Venizelos: Greek bond swap 'exceptional success'
With the successful operation Greece averted the immediate risk of an uncontrolled default.
The European Union said the swap, under which private creditors have accepted heavy losses on their Greek bond holdings, would make a "decisive contribution to financial stability in the euro area as a whole".
"Today, after a very long time, is a very good day (for the country) as well as for me personally," Venizelos told lawmakers, saying the deal had cut Greece's debt burden by 105 billion euros.
"I hope everyone will realise, sooner or later, that this is the only way to keep the country on its feet and give it the second historic chance that it needs," said Venizelos, who negotiated Greece's second bailout since 2010 with the European Union and International Monetary in often ill-tempered talks.
Under the biggest sovereign debt restructuring in history, Greece's private creditors will swap their old bonds for new ones with a much lower face value, lower interest rates and longer maturities.

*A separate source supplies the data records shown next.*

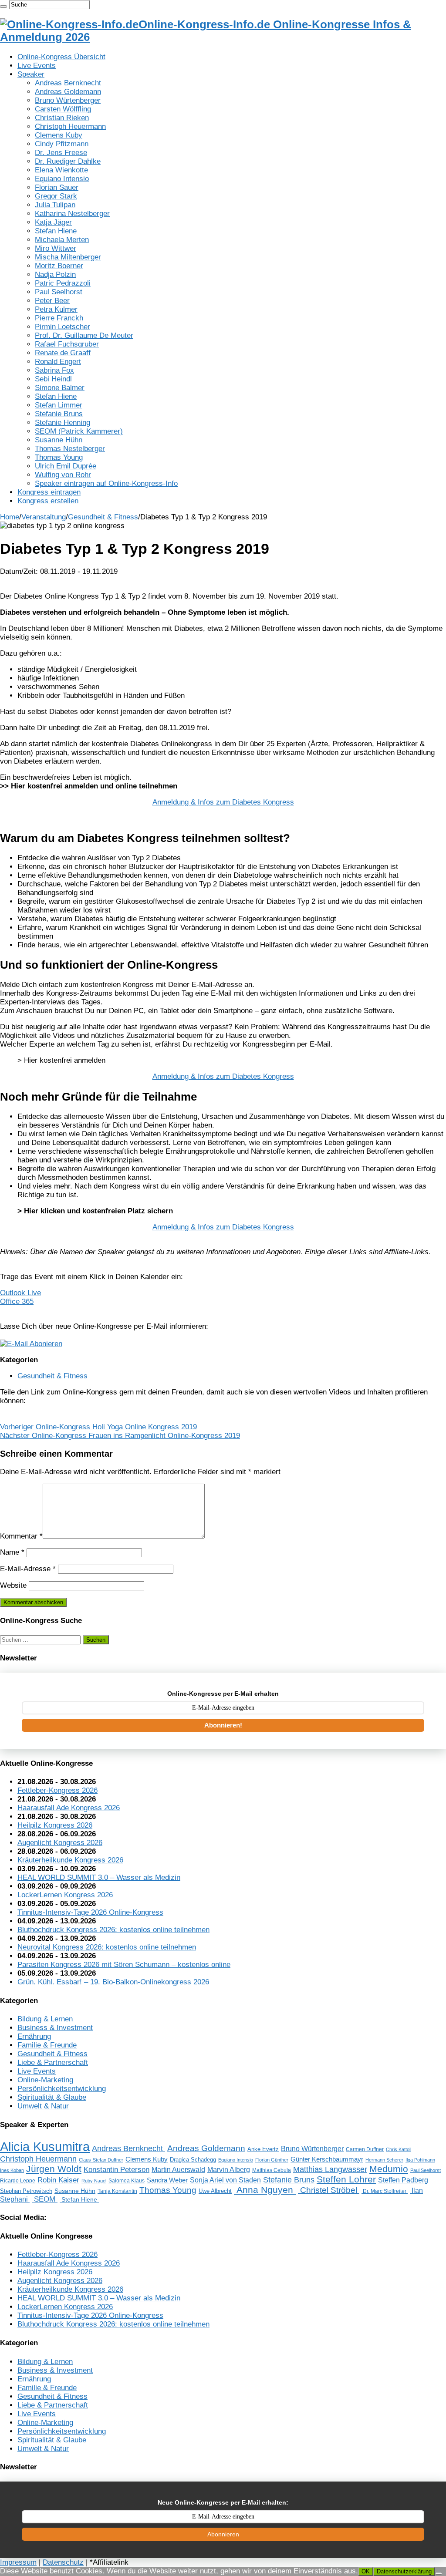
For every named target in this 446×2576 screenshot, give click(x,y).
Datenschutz (63, 2562)
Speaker (30, 74)
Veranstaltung (43, 517)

This means they will lose about 74 percent on the value of their investments, slicing more than 100 billion euros off Greece's crippling public debt.

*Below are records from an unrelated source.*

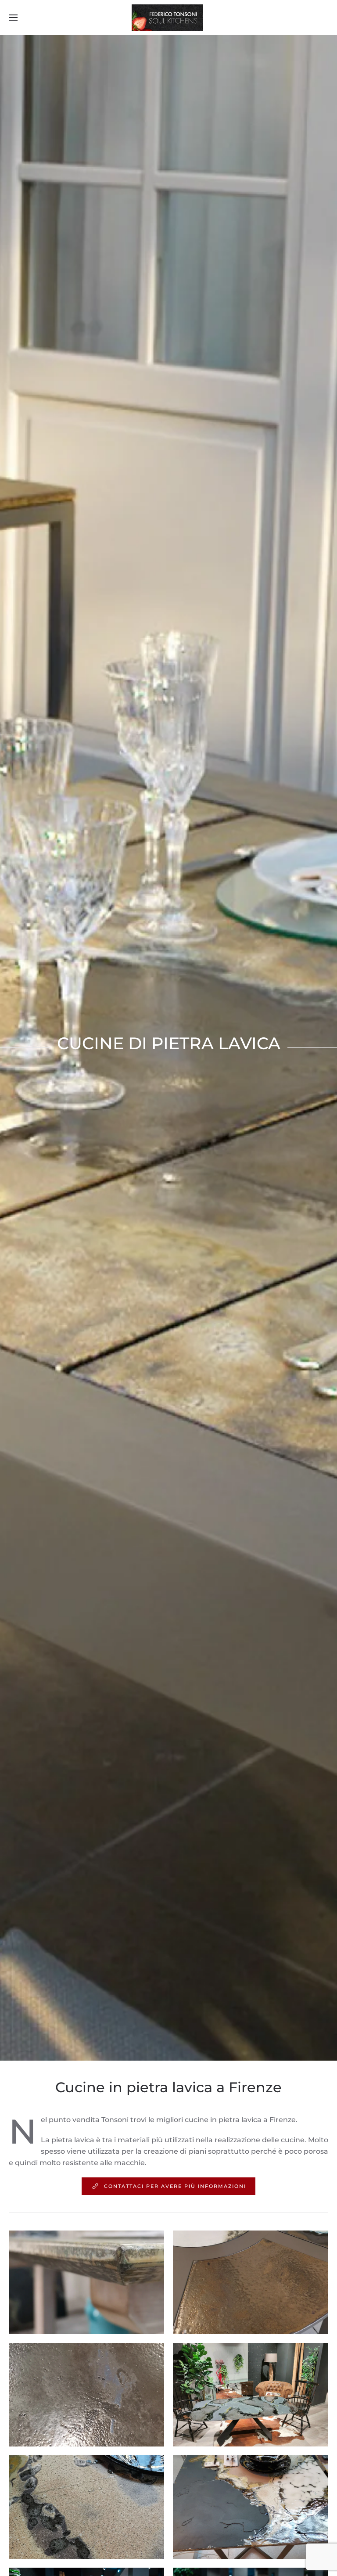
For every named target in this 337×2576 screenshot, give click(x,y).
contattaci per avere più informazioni (175, 2186)
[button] (13, 17)
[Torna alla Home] (168, 17)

The finance ministry said creditors had tendered 85.8 percent of the 177 billion euros in bonds regulated by Greek law. This would reach 95.7 percent of all privately-held Greek debt with the use of "collective action clauses" to enforce the deal on creditors who refused to take part voluntarily.
European Economic and Monetary Affairs Commissioner Olli Rehn, a leading figure in efforts to protect far bigger economies with debt problems such as Italy and Spain, said he was very satisfied with the private creditors' response.
"That contribution by the private sector is an indispensable element to ensure future sustainability of the Greek public debt and, thus, a decisive contribution to financial stability in the euro area as a whole," Rehn said in a statement.